#### Exercise:
Pictures stay out. All the rest of the records must be repeated exactly.

#### Task material:
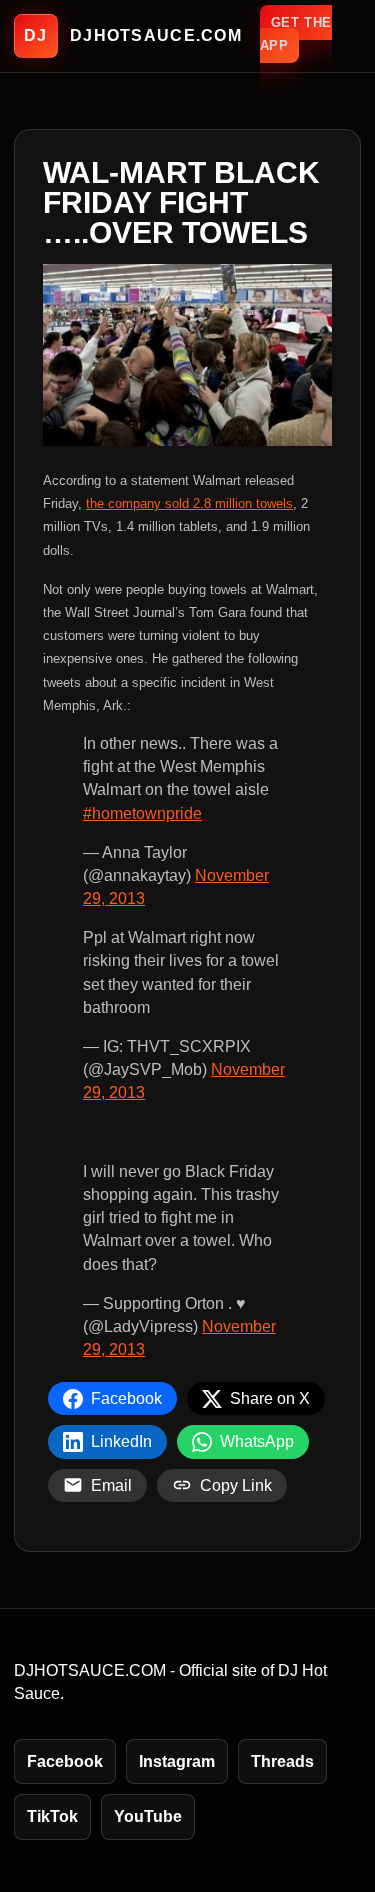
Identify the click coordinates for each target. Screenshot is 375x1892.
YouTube (148, 1816)
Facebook (65, 1761)
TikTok (52, 1816)
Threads (282, 1761)
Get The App (296, 34)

#### Solution to the problem:
Identify the click coordinates for each target. Screenshot is 375x1892.
YouTube (148, 1816)
Facebook (65, 1761)
TikTok (52, 1816)
Threads (282, 1761)
Get The App (296, 34)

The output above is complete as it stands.